De acordo com os dados, 2,5% dos moradores da capital com mais de 16 anos relataram ter sido vítimas de constrangimento praticado por superiores hierárquicos. O percentual representa uma estimativa de 6.849 pessoas atingidas por esse tipo de situação.
O levantamento mostra que a maioria das vítimas preferiu permanecer em silêncio. Apenas 5% dos entrevistados que passaram por esse problema registraram boletim de ocorrência em uma delegacia. Em contrapartida, 95% não formalizaram denúncia, o que corresponde a cerca de 6.507 moradores.
Segundo a pesquisa, o receio de sofrer represálias no trabalho e a sensação de que o caso não seria tratado com a devida importância estão entre os fatores que ajudam a explicar o baixo número de registros.

As mulheres aparecem como as principais vítimas desse tipo de ocorrência. Os dados também indicam maior incidência entre pessoas com idade entre 40 e 59 anos, além de trabalhadores com maior nível de escolaridade e renda familiar mais elevada.
Os pesquisadores observaram ainda que os casos de constrangimento de cunho sexual tendem a ser mais frequentes em ocupações que exigem maior qualificação profissional, o que pode explicar a maior presença de vítimas entre pessoas com formação mais avançada.

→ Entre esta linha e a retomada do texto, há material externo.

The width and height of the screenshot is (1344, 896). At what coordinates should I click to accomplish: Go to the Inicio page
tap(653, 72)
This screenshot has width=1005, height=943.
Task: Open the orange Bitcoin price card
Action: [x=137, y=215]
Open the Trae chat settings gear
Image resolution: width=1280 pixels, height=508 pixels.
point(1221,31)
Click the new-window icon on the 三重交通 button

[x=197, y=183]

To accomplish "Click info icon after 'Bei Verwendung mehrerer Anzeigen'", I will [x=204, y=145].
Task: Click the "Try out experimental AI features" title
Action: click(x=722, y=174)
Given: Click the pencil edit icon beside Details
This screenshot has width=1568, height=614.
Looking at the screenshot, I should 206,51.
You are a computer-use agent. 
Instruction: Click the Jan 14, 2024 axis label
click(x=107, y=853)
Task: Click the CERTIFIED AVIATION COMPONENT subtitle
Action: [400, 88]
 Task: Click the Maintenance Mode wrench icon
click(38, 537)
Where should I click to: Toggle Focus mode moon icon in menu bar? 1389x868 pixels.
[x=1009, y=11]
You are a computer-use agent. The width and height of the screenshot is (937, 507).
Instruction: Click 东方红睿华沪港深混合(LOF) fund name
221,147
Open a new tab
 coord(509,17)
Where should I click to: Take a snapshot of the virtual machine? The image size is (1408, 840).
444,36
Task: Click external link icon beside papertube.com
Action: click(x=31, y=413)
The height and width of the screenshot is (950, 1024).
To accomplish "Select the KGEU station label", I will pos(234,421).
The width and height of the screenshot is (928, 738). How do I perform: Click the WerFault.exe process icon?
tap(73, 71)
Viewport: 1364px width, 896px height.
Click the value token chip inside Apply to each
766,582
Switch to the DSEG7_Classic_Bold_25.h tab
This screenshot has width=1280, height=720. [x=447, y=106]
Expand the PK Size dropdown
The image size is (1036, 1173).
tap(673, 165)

O estudo faz parte da Pesquisa de Vitimização de Rio Branco, desenvolvida para analisar como a violência afeta a população e compreender a percepção dos moradores sobre segurança pública. A iniciativa foi contratada pela Universidade Federal do Acre (Ufac) e executada pelo Instituto Pesquisas de Opinião (IPO), com apoio da Fundação de Apoio e Desenvolvimento ao Ensino e Pesquisa Universitária no Acre.
Ao todo, 800 moradores das dez regionais da capital foram entrevistados entre os dias 24 de fevereiro e 6 de abril deste ano. A pesquisa possui margem de erro de 3,5 pontos percentuais e nível de confiança de 95%.